**Page excerpt**
┄┄┄┄┄┄┄┄┄┄

BSI, however, consciously embraces the cut-and-paste aesthetic
of dub, as well as its often-hot political rhetoric. The
imprint's push for sounds it considers revolutionary (or
maybe, since straight-on rock is the regional rebel culture
of choice, counterrevolutionary) arguably makes it Portland's
most ambitious label.
The label's releases--18 in all by the end of the year,
they hope--are diverse enough to incorporate both the late
British mosaicist Muslimgauze's rampant hijacking of Middle
Eastern sounds, the frenetic live grit of Ereckson and Lohr's
band Systemwide, and the bizarre esoterica of San Francisco's
Bucolic. Still, the BSI junta wants to create a coherent
body of releases, so you can generalize a little.
And generally speaking, the label has carved out its own
private Babylon, favoring ritualistic, dark, transnational
sounds that reflect both dub's earthy Rasta roots and the
apocalypse-culture vibe its latter-day practitioners project.

┄┄┄┄┄┄┄┄┄┄

**Dataset extract**
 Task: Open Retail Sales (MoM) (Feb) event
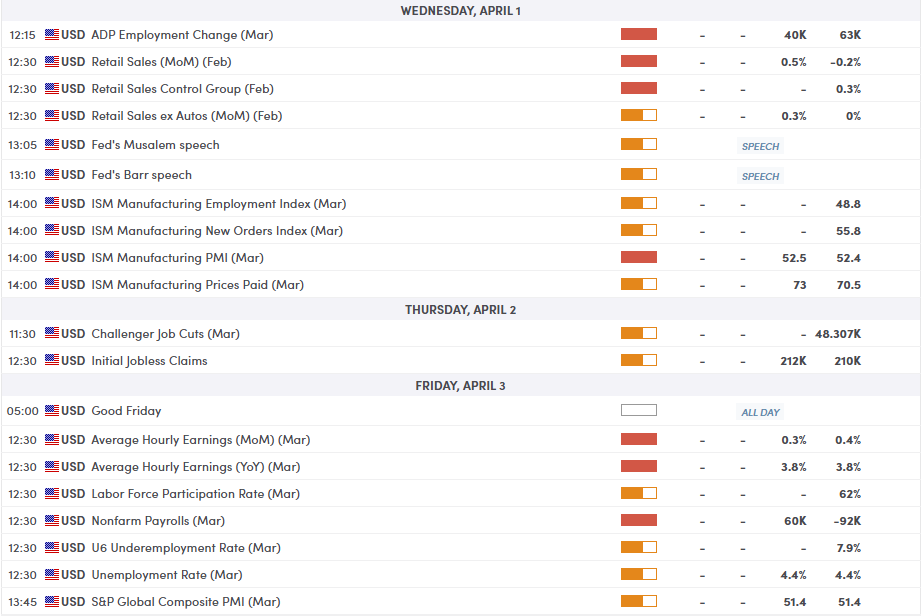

┄┄┄┄┄┄┄┄┄┄

**Stated goal**
Return the piece on the BSI label verbatim, starting with "And generally speaking, the" and going on through "latter-day practitioners project.".

**Right answer**
And generally speaking, the label has carved out its own
private Babylon, favoring ritualistic, dark, transnational
sounds that reflect both dub's earthy Rasta roots and the
apocalypse-culture vibe its latter-day practitioners project.